Tuning of Vectorization Parameters for Molecular Dynamics Simulations in AutoPas
Luis Gall, Samuel James Newcome, Fabio Alexander Gratl, Markus Mühlhäußer, Manish Kumar Mishra, Hans-Joachim Bungartz
TL;DR
This work studies how the order of loading particle data into SIMD registers affects force calculations in AutoPas and extends AutoPas with runtime, energy-aware auto-tuning to select the fastest vectorization order under changing simulation conditions. By examining multiple neighbor identification algorithms, traversals, and data layouts, the authors show that the optimal vectorization pattern can vary during a simulation and across workloads. Benchmark results demonstrate meaningful speedups and energy differences depending on cutoffs, cluster sizes, and Newton's third law usage, highlighting the necessity of dynamic tuning for performance portability.
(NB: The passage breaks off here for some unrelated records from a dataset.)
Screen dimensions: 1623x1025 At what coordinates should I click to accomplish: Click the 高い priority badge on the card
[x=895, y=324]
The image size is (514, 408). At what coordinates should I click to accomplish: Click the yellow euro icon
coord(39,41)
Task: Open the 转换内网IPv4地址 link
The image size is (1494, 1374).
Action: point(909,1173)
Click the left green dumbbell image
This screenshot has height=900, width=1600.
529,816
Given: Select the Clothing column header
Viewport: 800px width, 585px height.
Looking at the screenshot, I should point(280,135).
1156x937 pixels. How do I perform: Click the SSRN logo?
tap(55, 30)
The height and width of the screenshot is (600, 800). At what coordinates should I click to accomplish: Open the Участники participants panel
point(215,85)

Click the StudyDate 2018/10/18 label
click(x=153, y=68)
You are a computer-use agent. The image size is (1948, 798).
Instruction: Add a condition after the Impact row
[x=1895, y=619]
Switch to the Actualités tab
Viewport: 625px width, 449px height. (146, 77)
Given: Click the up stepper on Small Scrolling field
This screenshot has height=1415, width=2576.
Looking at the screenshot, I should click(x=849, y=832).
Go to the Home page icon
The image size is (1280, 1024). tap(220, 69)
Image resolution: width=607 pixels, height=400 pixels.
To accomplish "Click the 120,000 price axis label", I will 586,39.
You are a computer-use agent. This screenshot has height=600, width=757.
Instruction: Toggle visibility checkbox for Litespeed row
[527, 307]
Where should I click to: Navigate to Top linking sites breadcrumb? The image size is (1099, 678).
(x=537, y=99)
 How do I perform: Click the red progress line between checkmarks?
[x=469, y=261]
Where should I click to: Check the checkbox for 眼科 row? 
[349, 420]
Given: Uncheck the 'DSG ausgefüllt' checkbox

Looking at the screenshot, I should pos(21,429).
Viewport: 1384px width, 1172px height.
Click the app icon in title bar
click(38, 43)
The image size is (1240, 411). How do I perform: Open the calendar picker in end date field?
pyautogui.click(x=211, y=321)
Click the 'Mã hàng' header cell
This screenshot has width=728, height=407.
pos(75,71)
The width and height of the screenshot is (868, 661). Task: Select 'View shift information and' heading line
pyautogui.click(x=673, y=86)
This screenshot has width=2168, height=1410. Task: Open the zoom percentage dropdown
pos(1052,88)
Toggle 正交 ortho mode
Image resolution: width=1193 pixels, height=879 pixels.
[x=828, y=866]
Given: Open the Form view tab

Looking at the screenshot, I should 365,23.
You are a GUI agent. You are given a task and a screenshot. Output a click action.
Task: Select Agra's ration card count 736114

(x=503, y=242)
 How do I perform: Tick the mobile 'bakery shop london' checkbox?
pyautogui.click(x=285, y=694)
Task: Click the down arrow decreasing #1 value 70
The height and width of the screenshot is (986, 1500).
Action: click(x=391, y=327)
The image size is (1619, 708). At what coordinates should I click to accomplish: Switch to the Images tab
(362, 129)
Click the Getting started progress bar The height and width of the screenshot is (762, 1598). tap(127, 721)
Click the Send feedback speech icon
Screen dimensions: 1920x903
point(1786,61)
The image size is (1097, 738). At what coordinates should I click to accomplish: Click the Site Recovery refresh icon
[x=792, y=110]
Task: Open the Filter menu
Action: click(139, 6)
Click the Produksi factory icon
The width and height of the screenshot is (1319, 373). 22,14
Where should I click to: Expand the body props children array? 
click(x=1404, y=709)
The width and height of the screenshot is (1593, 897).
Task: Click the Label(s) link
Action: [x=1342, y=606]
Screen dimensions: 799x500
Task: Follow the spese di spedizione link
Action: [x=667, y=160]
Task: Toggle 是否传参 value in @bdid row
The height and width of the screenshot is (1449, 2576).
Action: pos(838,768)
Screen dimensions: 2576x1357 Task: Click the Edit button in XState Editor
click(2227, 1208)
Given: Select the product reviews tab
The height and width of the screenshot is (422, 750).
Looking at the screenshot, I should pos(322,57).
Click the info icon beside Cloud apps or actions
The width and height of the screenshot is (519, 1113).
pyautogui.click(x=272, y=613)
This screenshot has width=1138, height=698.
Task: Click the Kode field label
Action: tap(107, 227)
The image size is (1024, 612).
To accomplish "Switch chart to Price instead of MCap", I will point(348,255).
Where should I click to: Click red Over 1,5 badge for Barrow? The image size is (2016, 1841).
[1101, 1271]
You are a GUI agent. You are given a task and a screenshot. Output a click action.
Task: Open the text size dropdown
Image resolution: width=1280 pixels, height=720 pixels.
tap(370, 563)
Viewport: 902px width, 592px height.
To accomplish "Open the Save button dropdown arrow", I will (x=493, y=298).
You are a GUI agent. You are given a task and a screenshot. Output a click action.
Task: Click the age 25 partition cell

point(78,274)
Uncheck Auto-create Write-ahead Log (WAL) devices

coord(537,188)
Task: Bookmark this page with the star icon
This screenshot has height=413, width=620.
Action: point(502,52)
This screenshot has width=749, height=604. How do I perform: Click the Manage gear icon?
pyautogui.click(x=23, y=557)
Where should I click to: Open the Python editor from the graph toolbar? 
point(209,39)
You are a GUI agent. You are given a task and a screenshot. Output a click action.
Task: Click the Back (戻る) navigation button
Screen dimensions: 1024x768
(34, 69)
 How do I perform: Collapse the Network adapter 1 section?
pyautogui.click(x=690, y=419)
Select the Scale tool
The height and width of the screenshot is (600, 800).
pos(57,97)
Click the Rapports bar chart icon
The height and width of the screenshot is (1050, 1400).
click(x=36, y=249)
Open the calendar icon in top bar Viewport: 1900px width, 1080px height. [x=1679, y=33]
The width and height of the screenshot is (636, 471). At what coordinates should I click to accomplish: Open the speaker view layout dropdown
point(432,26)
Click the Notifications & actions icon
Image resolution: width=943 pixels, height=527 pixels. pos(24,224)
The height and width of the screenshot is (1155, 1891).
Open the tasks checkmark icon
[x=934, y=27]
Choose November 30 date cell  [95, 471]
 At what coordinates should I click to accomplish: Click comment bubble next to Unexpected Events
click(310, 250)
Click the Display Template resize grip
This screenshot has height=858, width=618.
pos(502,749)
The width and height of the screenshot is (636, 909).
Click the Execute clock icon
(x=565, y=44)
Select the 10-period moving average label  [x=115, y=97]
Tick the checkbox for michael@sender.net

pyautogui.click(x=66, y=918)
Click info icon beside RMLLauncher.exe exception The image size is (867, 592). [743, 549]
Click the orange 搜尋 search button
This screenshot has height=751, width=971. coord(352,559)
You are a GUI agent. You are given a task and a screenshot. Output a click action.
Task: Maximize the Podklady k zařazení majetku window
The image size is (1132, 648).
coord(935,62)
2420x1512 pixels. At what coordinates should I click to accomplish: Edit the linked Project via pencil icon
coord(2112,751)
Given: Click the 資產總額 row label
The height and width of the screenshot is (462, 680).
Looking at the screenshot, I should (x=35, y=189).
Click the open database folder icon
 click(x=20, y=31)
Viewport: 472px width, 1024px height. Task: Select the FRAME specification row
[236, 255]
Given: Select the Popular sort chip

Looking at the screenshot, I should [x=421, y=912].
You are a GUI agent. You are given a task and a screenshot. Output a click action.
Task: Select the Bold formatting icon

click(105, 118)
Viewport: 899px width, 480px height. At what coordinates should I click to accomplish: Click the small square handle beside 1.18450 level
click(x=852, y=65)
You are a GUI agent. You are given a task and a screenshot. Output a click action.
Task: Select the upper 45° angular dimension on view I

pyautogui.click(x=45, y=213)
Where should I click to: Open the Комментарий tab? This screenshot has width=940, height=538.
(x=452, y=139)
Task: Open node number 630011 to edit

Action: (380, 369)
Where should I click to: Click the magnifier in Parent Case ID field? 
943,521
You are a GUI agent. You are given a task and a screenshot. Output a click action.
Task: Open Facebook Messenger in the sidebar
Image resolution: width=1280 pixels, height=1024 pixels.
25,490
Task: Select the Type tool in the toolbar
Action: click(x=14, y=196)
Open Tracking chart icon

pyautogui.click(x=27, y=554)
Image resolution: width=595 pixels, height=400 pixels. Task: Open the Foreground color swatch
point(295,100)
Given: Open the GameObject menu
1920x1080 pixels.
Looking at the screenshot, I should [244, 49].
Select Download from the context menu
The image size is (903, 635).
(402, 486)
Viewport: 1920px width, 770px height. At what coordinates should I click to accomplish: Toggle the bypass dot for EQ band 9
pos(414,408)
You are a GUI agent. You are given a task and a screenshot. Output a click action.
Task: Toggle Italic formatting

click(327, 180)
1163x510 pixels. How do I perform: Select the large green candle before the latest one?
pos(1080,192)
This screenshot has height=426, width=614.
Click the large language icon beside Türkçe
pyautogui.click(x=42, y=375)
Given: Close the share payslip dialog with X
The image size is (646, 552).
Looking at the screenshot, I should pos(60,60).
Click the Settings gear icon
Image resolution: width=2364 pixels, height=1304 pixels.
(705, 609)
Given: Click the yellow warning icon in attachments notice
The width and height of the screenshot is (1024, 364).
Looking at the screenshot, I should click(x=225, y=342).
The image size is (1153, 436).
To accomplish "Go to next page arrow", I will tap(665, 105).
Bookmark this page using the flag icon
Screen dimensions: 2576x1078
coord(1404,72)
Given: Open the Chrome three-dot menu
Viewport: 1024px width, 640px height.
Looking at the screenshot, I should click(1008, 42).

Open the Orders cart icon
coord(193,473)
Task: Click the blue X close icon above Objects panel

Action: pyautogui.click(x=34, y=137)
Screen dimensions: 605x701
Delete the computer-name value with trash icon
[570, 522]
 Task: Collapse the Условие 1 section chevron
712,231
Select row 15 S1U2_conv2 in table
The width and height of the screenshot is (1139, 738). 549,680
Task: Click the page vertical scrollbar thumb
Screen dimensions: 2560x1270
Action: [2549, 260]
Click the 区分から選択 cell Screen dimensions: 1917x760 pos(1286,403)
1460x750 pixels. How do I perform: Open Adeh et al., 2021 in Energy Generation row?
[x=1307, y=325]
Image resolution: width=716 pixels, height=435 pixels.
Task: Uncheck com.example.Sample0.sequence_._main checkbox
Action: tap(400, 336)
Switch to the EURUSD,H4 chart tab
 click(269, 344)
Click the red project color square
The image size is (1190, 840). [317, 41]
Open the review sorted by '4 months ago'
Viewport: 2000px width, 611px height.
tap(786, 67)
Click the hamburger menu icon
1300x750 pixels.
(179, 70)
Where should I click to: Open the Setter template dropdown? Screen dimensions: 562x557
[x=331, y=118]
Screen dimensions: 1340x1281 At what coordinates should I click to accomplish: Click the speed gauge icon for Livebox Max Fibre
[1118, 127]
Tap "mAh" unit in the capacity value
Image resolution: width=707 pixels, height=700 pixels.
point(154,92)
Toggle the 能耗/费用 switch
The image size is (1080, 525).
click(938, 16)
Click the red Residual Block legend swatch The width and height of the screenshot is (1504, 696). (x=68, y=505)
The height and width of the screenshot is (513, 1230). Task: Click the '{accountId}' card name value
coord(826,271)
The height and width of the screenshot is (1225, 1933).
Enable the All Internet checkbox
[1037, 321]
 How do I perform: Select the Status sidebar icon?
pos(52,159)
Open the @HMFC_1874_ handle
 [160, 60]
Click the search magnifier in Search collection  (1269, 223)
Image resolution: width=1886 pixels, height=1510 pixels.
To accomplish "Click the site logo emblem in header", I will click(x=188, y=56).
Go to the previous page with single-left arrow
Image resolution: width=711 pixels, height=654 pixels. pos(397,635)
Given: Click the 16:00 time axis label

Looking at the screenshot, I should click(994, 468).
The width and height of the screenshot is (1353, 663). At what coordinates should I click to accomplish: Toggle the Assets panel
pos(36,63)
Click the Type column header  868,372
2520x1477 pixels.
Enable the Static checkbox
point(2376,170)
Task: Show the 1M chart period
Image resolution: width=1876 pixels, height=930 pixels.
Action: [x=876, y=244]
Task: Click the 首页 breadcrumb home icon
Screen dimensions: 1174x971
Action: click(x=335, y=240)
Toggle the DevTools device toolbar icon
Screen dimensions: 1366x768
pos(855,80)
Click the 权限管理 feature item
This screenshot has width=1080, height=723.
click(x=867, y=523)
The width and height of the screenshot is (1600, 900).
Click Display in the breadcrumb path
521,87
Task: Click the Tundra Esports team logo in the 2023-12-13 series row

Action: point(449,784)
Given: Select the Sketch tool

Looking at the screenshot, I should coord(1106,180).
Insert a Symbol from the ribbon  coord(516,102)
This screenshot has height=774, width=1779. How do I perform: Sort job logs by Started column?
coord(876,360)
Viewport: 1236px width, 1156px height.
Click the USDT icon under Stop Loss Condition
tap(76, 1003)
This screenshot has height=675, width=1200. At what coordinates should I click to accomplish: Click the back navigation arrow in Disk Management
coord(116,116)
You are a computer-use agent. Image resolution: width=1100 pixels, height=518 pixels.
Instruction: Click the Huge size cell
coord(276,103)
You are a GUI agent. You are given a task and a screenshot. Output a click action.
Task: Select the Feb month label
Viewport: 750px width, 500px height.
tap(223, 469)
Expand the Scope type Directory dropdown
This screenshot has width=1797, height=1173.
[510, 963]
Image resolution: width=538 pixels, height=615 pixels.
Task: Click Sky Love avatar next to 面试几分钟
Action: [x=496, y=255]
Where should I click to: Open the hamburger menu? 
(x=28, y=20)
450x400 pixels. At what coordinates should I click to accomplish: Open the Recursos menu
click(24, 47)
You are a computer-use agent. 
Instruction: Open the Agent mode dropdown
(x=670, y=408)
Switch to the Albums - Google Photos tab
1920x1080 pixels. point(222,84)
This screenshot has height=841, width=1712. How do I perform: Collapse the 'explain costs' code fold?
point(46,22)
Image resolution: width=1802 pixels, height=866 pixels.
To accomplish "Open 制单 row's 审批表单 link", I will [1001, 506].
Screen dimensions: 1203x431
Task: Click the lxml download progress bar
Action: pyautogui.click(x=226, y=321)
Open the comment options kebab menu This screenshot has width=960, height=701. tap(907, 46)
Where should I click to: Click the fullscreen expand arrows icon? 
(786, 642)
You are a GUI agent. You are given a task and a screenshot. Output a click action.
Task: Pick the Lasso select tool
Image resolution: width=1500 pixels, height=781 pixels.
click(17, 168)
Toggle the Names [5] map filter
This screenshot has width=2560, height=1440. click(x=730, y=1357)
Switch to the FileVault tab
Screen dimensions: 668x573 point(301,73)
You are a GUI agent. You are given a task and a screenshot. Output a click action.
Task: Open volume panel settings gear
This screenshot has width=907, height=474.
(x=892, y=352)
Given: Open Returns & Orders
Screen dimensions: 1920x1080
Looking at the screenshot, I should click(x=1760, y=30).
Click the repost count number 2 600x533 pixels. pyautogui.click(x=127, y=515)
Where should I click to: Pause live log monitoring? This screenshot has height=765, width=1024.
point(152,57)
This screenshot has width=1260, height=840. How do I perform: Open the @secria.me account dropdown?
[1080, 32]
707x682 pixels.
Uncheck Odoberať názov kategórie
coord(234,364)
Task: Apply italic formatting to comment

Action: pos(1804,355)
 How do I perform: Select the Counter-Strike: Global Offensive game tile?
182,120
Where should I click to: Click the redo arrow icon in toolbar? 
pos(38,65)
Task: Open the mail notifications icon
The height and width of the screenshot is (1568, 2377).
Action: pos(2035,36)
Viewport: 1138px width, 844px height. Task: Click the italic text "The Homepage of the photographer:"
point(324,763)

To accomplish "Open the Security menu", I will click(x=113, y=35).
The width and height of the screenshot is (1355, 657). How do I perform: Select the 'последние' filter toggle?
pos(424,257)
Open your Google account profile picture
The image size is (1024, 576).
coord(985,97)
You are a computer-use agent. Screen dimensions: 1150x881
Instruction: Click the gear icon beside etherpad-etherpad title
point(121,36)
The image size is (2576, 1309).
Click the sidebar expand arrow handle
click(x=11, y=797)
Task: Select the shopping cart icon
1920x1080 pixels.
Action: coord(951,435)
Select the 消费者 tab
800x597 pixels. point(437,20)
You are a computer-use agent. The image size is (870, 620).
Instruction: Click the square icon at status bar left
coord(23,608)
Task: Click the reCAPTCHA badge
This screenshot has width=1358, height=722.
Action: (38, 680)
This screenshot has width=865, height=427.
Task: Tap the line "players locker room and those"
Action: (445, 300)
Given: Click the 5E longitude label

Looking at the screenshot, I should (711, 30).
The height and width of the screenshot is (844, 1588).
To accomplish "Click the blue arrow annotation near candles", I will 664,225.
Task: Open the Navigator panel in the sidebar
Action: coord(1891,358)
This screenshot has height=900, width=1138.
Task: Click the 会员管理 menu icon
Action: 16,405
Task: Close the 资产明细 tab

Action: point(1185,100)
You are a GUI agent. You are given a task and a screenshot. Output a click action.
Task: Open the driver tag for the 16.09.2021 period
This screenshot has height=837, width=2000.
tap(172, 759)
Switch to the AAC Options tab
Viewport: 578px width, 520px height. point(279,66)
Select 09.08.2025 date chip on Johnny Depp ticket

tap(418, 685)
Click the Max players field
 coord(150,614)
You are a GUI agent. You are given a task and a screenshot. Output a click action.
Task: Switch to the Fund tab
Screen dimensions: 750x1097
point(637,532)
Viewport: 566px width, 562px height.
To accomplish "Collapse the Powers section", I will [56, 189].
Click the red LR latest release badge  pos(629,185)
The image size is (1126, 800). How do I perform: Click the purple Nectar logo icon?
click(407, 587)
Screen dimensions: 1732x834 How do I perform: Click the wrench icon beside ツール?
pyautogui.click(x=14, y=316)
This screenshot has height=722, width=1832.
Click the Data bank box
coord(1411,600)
The findings underscore that runtime-aware vectorization tuning can significantly improve time-to-solution and energy efficiency in MD simulations across diverse architectures and scenarios.
Abstract
Molecular Dynamics simulations can help scientists to gather valuable insights for physical processes on an atomic scale. This work explores various techniques for SIMD vectorization to improve the pairwise force calculation between molecules in the scope of the particle simulation library AutoPas. The focus lies on the order in which particle values are loaded into vector registers to achieve the most optimal performance regarding execution time or energy consumption. As previous work indicates that the optimal MD algorithm can change during runtime, this paper investigates simulation-specific parameters like particle density and the impact of the neighbor identification algorithms, which distinguishes this work from related projects. Furthermore, AutoPas' dynamic tuning mechanism is extended to choose the optimal vectorization order during runtime. The benchmarks show that considering different particle interaction orders during runtime can lead to a considerable performance improvement for the force calculation compared to AutoPas' previous approach.